Los ahogados es nuestro segundo intento de escribir una historia imaginaria. Espero que les guste.

Los Ahogados

los ahogados

Los vecinos estaban conmocionados. Ese sábado, las ediciones vespertinas de la prensa escrita y televisada de Buenos Aires reflejaban el escándalo en sus titulares: “Misterio en el Barrio de Congreso”, “¿Otro asesinato de homosexuales?”, “Vecina de abajo encuentra dos putos muertos”, y otros por el estilo.

Esa mañana, una viejita se había levantado para empezar su día doliente de jubilada, cuando se encontró con goteras chorreando un líquido extraño. No parecía agua. Era más oscuro, y tenía un olor suave pero desagradable, una mezcla de amoníaco y cerveza. Alarmada, subió corriendo las escaleras (todo lo que una viejita jubilada puede correr) para golpear la puerta de su vecino, sin esperar el ascensor.

En el departamento de arriba, vivía un muchacho solo. Era gay, y casi todos los vecinos lo adoraban porque siempre era muy amable, pagaba las expensas puntualmente, y era un tarotista talentoso que les tiraba las cartas con descuento.

Otros no lo querían tanto. El muchacho era promiscuo y con mucha frecuencia era visto con extraños que, obviamente, no venían a que les tiraran las cartas. Pero como el chico era popular y nunca había pasado nada, se callaban la boca. No había pasado nada hasta esa mañana, claro.

La viejita golpeó y golpeó la puerta sin resultados. Enloquecida de preocupación, porque las viejitas tienden a preocuparse demás, pero también porque apreciaba al muchacho y porque el líquido no paraba de gotear y su departamento estaba empezando a anegarse, llamó a la policía. Eran los 80s, en esa época no se llamaba a la policía por cualquier cosa en Buenos Aires.

Cuando los agentes llegaron y tampoco obtuvieron respuesta, llamaron a los bomberos, que abrieron la puerta a hachazos. Parte de lo que encontraron se filtró a la prensa y a los chismosos del barrio, de ahí los titulares de la prensa local. Se filtró que encontraron a dos hombres abotonados, muertos.
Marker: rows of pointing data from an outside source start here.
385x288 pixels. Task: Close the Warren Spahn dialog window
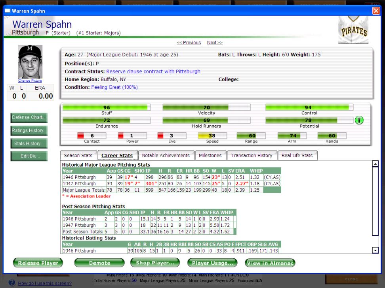[x=375, y=11]
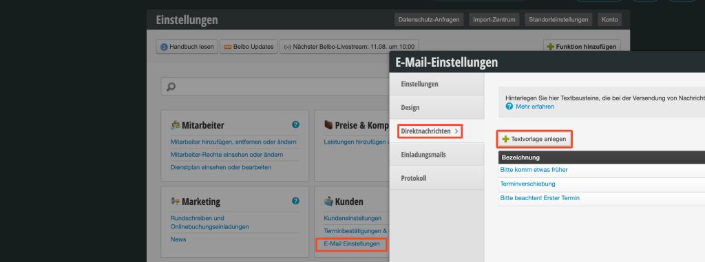
Task: Click the Standorteinstellungen button
Action: pos(558,20)
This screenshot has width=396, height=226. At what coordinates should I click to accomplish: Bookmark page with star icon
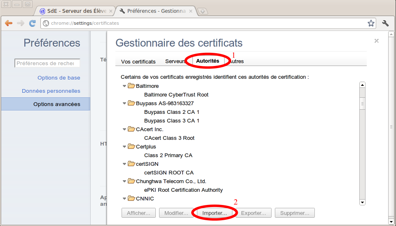pos(371,24)
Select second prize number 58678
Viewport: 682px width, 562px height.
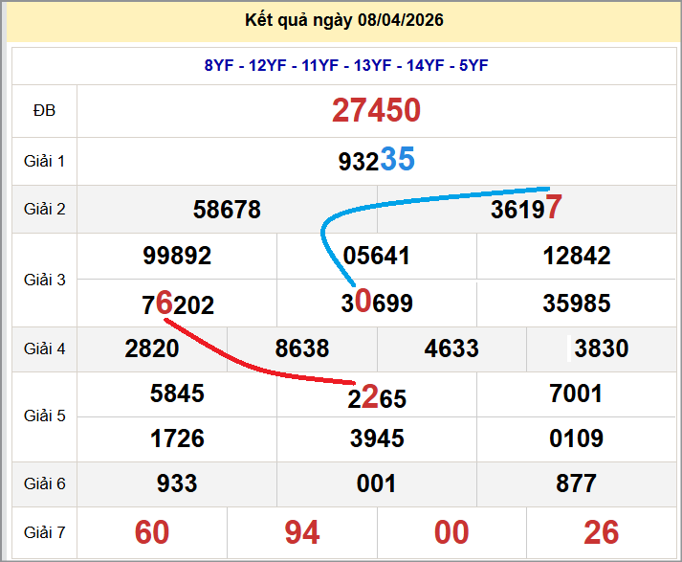(227, 210)
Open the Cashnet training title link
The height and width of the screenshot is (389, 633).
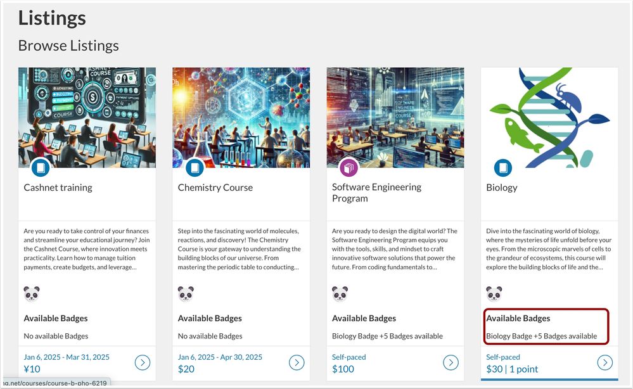(58, 188)
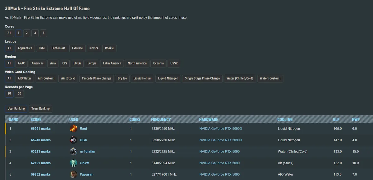The image size is (373, 180).
Task: Open the NVIDIA GeForce RTX 5090D link for Rauf
Action: coord(220,129)
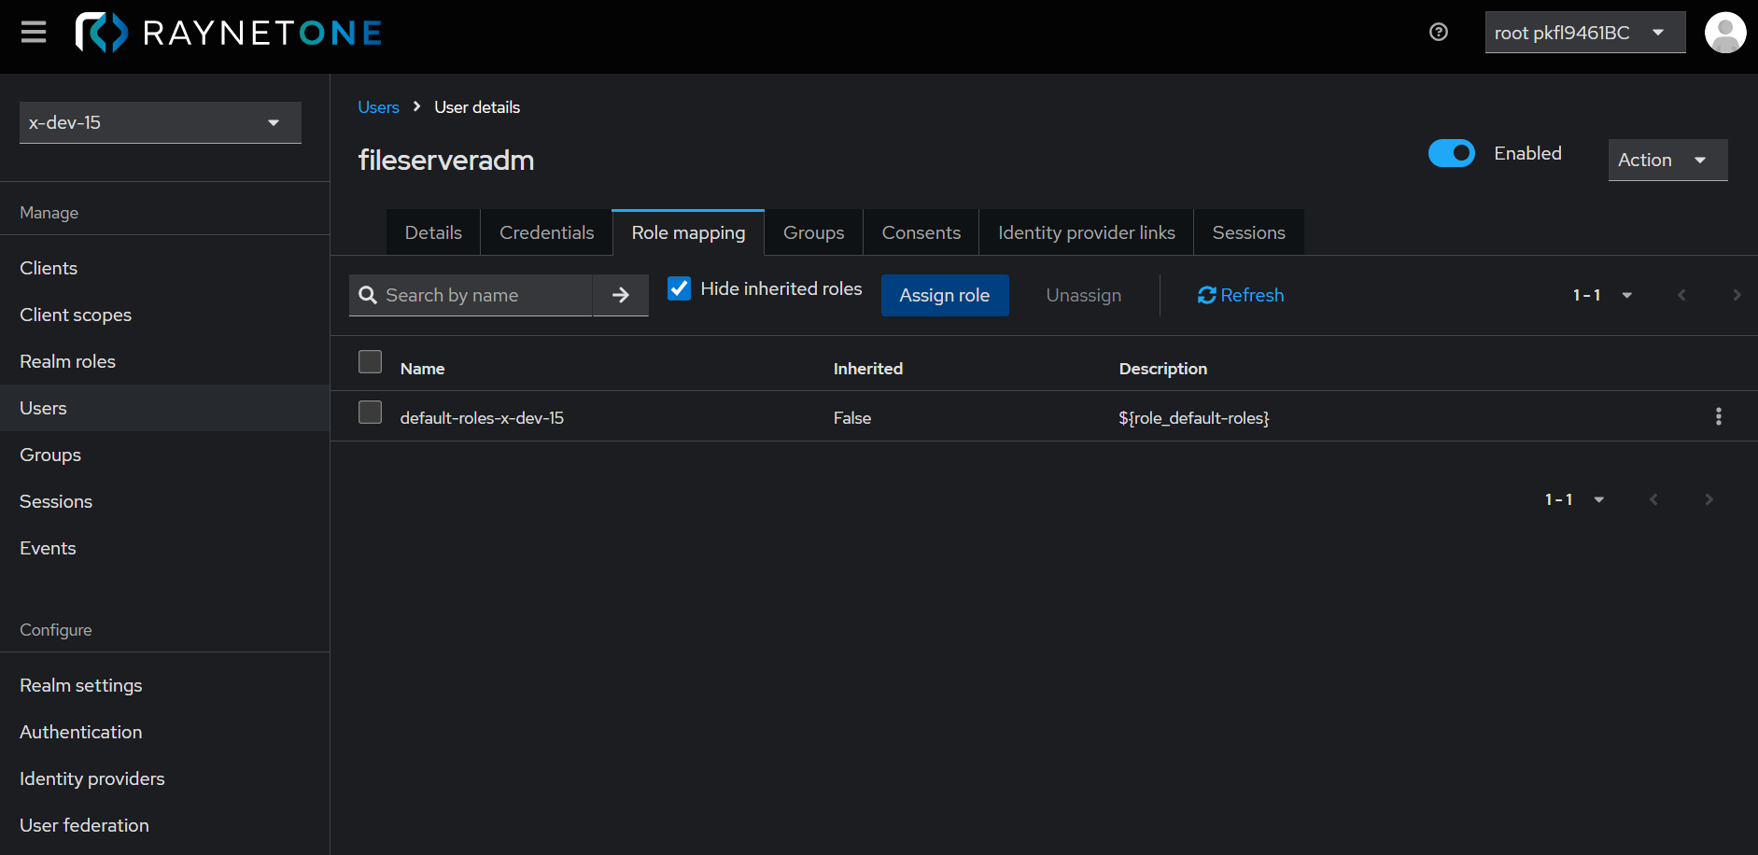Image resolution: width=1758 pixels, height=855 pixels.
Task: Disable the Enabled toggle for fileserveradm
Action: click(1451, 153)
Se filtró que estaban en la cama totalmente empapada, y el dormitorio lleno de charcos del líquido que no parecía ser agua.

Si hubieran accedido al informe de la médica forense que hizo la autopsia más tarde, parte del misterio hubiera quedado resuelto. 

Todo empezó el día anterior. Retrocedamos en el tiempo…

La loca frenó en la esquina, y suspiró, perdida en pensamientos oscuros. Había desperdiciado toda la tarde en Lavalle. Bajando y subiendo, subiendo y bajando la peatonal buscando macho inútilmente. Estaba cansada y deprimida, odiaba sentirse no deseada.

Estaba preciosa. Llevaba una remera ajustada, estampada con la cara de Federico Moura en el frente y la palabra VIRUS en gigantes y relampagueantes mayúsculas verdes en la espalda. Justo arriba de los ojos de Federico, que brillaban de purpurina dorada, sobresalían sus tetitas, minúsculas pero prominentes en su pequeñez. 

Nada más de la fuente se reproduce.